BEGIN
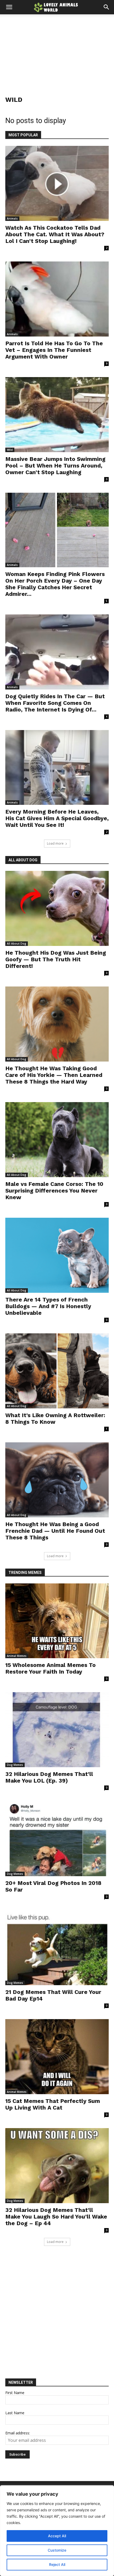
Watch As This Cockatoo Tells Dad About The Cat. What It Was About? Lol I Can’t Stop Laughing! (54, 234)
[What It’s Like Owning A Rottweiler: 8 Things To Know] (57, 1370)
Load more (55, 843)
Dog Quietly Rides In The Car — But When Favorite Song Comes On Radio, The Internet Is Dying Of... (55, 703)
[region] (57, 2530)
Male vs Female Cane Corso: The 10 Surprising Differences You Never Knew (54, 1190)
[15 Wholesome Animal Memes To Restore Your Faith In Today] (57, 1620)
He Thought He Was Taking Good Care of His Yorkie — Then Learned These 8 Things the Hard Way (53, 1075)
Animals (12, 218)
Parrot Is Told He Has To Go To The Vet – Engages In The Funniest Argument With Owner (54, 350)
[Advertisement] (57, 50)
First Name (14, 2392)
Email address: (17, 2432)
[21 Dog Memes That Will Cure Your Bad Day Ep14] (57, 1947)
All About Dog (16, 943)
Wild (10, 450)
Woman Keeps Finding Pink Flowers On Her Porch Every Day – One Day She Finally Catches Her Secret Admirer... (55, 584)
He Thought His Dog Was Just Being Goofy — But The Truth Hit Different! (55, 959)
END
What this task involves — An exact copy of the lines above between the line holding "Male vs Female" and the line holding "He Thought He", inclusive, is the whole answer.

Answer —
Male vs Female Cane Corso: The 10 Surprising Differences You Never Knew (54, 1190)
[15 Wholesome Animal Memes To Restore Your Faith In Today] (57, 1620)
He Thought He Was Taking Good Care of His Yorkie — Then Learned These 8 Things the Hard Way (53, 1075)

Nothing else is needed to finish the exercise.